### Provided data:
━━━

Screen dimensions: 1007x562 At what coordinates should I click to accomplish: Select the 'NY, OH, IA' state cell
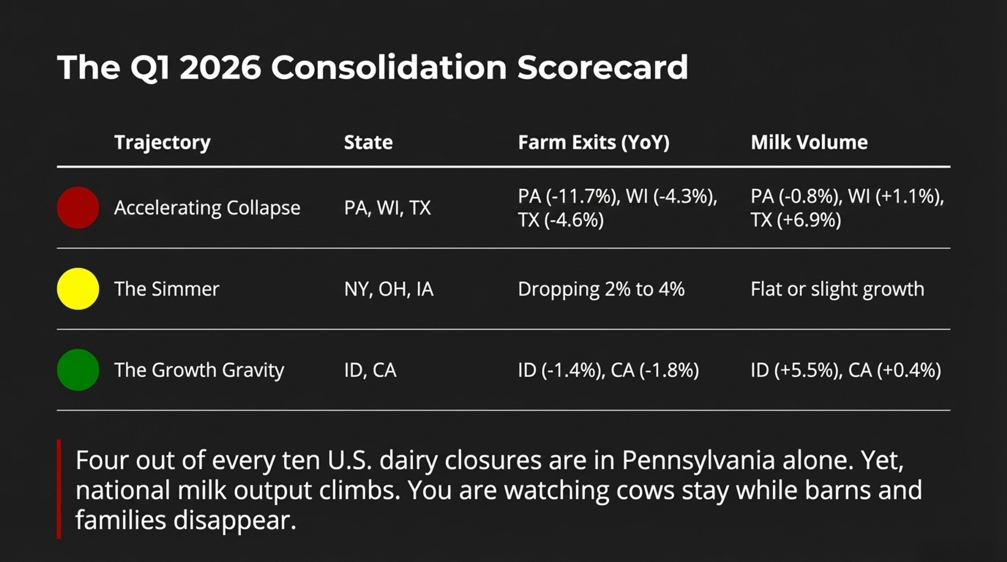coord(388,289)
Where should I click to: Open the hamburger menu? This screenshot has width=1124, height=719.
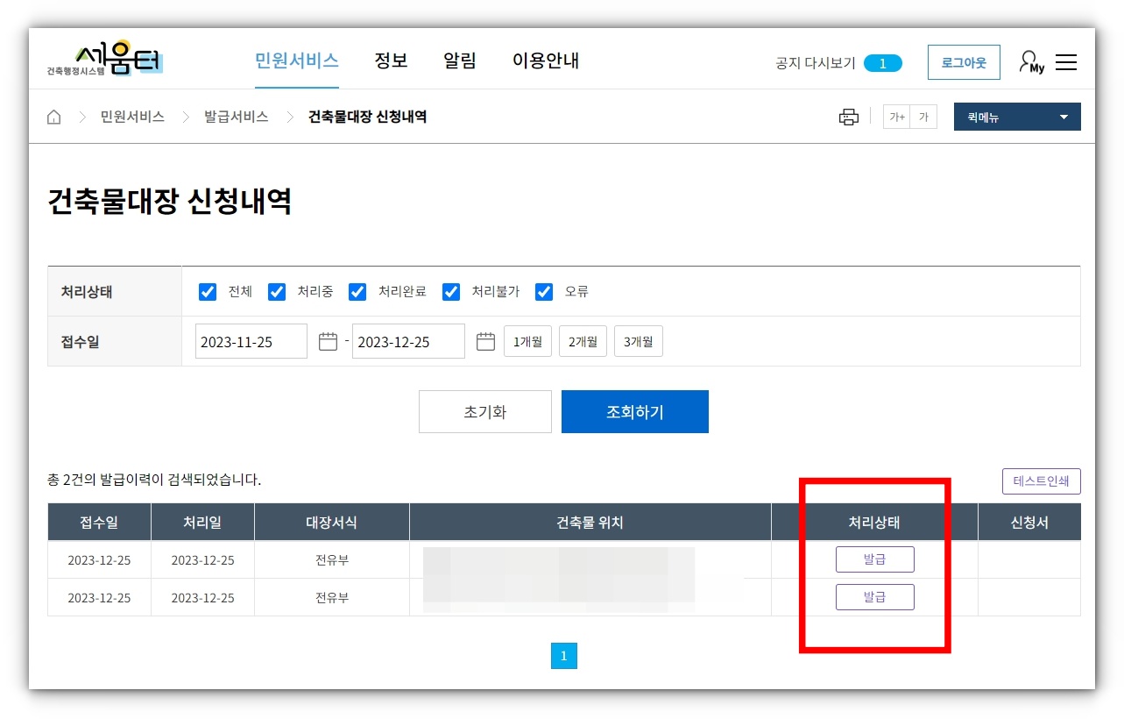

━━━

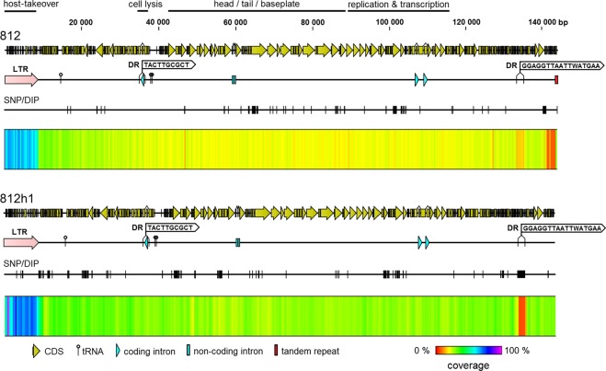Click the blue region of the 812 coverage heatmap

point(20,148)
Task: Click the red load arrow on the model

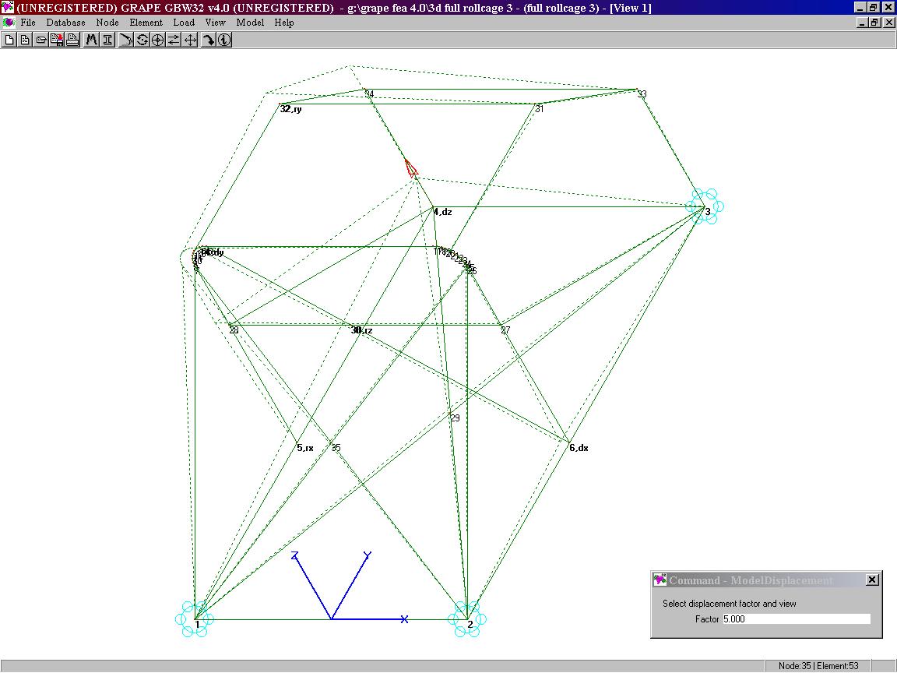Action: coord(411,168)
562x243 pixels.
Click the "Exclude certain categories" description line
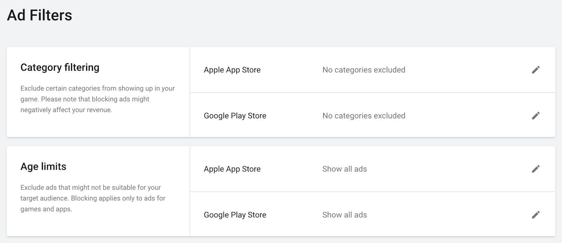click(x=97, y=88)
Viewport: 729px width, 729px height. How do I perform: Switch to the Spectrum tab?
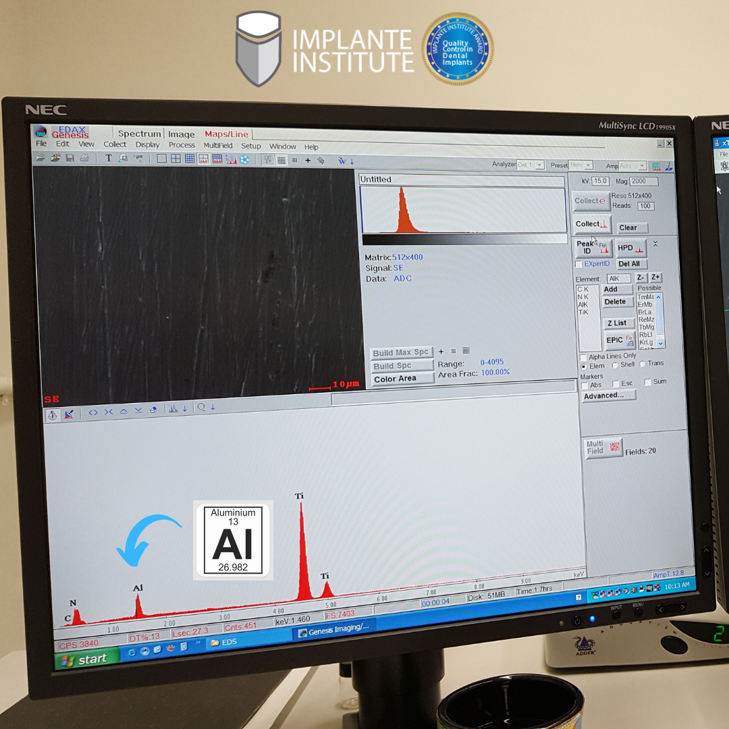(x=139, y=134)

━━━

### What is expected:
Extract everything from the line containing "Click the blue" down to the line containing "(x=139, y=134)", both included, and repeat those lines of the data verbatim. Leave the pictures out of your answer.

### Solution to this exercise:
Click the blue region of the 812 coverage heatmap

point(20,148)
Task: Click the red load arrow on the model

Action: coord(411,168)
562x243 pixels.
Click the "Exclude certain categories" description line
click(x=97, y=88)
Viewport: 729px width, 729px height. How do I perform: Switch to the Spectrum tab?
(x=139, y=134)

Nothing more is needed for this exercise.